MarcelWiedenmann avatar May 30 '19 17:05 MarcelWiedenmann

So if you would want to paint into a larger output image, you would need to Views#interval it first

That would be an option indeed. Thus maybe proposal:

  • If an output image is provided take the interval from the output image.
  • If there is no output image is provided, either operate in-place, or create an output image, based on the interval of the input image (that is: if the input image had a non-zero offset also the generated output image should have the same non-zero offset).

What do you think?

tischi avatar May 31 '19 12:05 tischi

@tischi I think those are good policies, broadly speaking.

There are difficulties in certain cases:

  • When plain Iterable (not IterableInterval) is used, there is no explicit interval available to use.
  • When IterableInterval input is used, the algorithm is likely to loop the input, writing results into the output (in the case of a Computer op, at least). So if the output RandomAccessibleInterval has smaller bounds than the input IterableInterval, we would need to either: A) fail; or B) skip over input values outside the bounds of the output RAI. I'm fairly certain no ops currently take care to do (B); probably they fail somehow due to out-of-bounds issues.
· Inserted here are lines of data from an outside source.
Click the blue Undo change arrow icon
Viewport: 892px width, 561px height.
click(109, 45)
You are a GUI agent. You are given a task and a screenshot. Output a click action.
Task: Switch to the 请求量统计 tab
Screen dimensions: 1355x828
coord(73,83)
Note that we have a general mechanism in place now ("op transformation") available for cases where an op implements a particular interface, but a different-but-compatible interface is desired. For example, if a Computer op exists, it can be coerced into a Function as long as the framework has a way to create the output needed by the computer. This creation mechanism can and should, in general, preserve the bounds of the input.

ctrueden avatar May 31 '19 14:05 ctrueden

I generally agree with what has been discussed.

@MarcelWiedenmann said:

Given we would agree on using the output's cursor, then input and output would need to be aligned, right? So if you would want to paint into a larger output image, you would need to Views#interval it first. And if you wanted to process a non-zero min input image, you would need to translate the output accordingly (e.g., if you would want to use a freshly created Img as output).

It seems to me that theoretically, the most consistent solution would be Intervals.union(input, output), as @tischi suggested. Let's say, for example that we want to do a Gaussian, with a 100x100 input image with the Interval min at (0, 0) and a 50x100 output image with the Interval min at (200, 200). What would we expect to happen? Should the Op fail? Should it align the minimums of the input and output? What if instead the min of the output is at (50, 0)? Then it seems most likely that we would want the output to be the gaussian of only the right half of the input image, especially since an output like that requires(?) deliberate transformation by the user.

The question here when there inputs have different offsets, I think, is how they were obtained and why they have different offsets. In the vast majority of cases we will not be dealing with images at different offsets; the user will most likely have called ops.create().img(input) and then passed that result as the output. If the offsets differ that usually (always?) requires the user to make a transform call (please correct me if I am wrong, I suppose maybe there are error cases where a user might want to reuse image objects for efficiency, offsets it for one Op then forgets to remove that offset before using in a second Op?); that will have to have some intent behind it. As such it seems that the theoretically most correct solution is Intervals.union, in which you only compute over the sections of the input that will fit into the output, although that might not be the best option in practice.

Edit: @MarcelWiedenmann pointed out to me that I had the wrong idea of what a union is. As such I would support Intervals.intersect(input, output) instead of Intervals.union(input, output) :grin:.

gselzer avatar May 31 '19 15:05 gselzer

Sorry, yes: Intervals.intersect(input, output) would be the correct one! Thanks @MarcelWiedenmann for spotting that!